Configuration of NAT Reflection to access external domain not working
-
With NAT reflection traffic goes through pfSense, but it needs to go to the WAN IP since that is what is being NATted. If you're sending traffic to the LAN IP of pfSense NAT won't happen there if the NAT rule is on the WAN.
-
It actually doesn't go through the firewall to WAN and back. It is redirected on the interface the connection is established into.
You will probably need to post screenshots.
-
By "through pfSense" I meant a NAT connection touches pfSense. Split DNS would be when the hostname resolves to an internal IP and the connection goes direct to the LAN IP of the server and doesn't touch pfSense. Split DNS should not be necessary if NAT reflection is set up correctly...?
-
@derelict What pages would you like to see? Port Forwards, Firewall Rules, Advanced System Settings? Something else?
-
Port forwards and NAT reflection settings probably.
-
-
Did you get the webgui off of 80/443?
-
Yep. It's on 8443 now.
-
And the WebGUI http to https redirect is disabled? Port forwards coming into WAN override that but not for NAT-reflected connections.

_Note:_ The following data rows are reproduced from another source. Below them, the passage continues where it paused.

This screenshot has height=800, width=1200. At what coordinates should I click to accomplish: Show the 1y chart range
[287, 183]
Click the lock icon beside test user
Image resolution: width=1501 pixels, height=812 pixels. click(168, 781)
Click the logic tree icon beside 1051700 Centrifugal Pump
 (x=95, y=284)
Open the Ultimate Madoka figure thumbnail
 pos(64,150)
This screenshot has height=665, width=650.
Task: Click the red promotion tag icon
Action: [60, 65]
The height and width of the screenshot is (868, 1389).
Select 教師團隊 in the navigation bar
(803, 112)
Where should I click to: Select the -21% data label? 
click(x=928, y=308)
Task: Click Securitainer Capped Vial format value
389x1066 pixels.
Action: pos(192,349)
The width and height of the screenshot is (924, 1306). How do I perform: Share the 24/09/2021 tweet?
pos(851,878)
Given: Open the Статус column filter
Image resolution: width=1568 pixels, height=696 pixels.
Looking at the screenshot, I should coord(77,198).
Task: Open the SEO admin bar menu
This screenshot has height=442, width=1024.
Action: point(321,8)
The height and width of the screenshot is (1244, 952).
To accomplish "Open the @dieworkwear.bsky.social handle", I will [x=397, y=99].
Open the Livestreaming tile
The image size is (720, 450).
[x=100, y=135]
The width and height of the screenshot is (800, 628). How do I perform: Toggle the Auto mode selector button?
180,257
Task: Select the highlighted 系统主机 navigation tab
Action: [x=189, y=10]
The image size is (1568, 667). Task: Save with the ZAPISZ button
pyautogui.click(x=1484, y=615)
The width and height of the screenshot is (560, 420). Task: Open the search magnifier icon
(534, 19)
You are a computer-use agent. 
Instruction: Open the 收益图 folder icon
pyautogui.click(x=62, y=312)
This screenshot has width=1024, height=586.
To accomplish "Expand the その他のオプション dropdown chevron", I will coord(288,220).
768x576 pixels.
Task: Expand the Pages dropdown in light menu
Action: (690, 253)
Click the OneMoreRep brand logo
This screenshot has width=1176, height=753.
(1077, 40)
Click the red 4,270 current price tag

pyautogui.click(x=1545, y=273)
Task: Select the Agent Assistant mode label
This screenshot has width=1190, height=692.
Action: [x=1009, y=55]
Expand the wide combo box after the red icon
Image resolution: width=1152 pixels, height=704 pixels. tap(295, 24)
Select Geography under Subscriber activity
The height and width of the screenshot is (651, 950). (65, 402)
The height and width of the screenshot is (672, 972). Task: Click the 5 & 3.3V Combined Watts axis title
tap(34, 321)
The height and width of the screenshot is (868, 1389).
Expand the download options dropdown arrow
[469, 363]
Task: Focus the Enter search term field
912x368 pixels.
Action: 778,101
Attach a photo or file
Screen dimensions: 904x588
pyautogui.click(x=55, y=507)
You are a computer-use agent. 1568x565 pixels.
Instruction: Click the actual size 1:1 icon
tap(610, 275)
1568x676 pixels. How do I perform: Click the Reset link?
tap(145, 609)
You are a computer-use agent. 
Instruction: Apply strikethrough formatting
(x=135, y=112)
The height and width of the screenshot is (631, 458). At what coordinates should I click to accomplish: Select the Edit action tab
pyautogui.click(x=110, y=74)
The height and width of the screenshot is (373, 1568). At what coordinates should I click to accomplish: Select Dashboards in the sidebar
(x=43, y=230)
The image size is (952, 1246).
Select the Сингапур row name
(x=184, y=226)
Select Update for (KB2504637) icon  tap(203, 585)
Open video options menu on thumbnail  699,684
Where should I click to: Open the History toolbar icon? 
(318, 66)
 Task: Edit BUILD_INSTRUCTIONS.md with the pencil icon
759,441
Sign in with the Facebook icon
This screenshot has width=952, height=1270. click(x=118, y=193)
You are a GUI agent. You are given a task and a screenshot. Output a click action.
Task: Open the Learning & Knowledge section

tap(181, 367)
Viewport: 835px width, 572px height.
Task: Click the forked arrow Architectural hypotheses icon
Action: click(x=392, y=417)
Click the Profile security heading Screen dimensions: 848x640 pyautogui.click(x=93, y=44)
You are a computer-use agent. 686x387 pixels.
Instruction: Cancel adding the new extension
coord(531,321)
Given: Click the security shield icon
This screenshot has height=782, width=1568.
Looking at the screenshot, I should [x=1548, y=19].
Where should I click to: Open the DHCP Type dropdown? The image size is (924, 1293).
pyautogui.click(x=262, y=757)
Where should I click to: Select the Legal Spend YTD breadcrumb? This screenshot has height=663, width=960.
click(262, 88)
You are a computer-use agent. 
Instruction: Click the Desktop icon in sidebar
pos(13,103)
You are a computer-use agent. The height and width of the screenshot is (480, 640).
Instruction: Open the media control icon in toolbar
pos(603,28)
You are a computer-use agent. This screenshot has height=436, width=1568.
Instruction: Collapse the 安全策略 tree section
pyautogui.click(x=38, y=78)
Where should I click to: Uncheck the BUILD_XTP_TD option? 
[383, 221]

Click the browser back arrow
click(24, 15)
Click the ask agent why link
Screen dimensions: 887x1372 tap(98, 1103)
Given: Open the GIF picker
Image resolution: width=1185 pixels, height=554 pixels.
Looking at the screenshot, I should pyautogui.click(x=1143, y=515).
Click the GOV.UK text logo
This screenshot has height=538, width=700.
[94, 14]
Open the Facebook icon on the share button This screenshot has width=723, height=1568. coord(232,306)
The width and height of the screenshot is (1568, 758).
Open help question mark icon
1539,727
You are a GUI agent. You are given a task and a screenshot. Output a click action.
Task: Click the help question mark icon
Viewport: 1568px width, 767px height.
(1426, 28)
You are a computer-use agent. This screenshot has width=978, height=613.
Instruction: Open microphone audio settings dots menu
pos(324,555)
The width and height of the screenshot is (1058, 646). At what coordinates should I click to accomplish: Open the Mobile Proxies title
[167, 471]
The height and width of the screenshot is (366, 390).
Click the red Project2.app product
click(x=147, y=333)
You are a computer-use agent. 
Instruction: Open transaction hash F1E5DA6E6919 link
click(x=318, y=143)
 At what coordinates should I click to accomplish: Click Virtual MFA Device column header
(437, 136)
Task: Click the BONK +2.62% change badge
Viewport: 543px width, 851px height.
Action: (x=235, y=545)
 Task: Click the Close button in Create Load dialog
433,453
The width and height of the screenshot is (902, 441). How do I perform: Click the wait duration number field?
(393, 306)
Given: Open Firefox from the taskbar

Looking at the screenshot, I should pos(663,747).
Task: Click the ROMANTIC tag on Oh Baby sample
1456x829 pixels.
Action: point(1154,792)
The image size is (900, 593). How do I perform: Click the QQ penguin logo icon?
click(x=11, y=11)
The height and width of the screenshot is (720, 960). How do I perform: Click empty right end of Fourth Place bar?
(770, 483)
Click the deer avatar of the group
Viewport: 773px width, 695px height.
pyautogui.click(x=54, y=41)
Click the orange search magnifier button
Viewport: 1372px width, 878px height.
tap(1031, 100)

Split DNS is a more elegant solution to this problem.
-
+1 split DNS
-
@derelict said in Configuration of NAT Reflection to access external domain not working:
And the WebGUI http to https redirect is disabled? Port forwards coming into WAN override that but not for NAT-reflected connections.
Split DNS is a more elegant solution to this problem.
If this is what you're talking about, then no. I can change it. Let me know. I don't know that it'll have an impact since I'm only listening on 80 when I'm attempting to renew Let's Encrypt certs.
Did you see my second post about my Split DNS configuration? TTS for Google Home doesn't work when it is configured that way.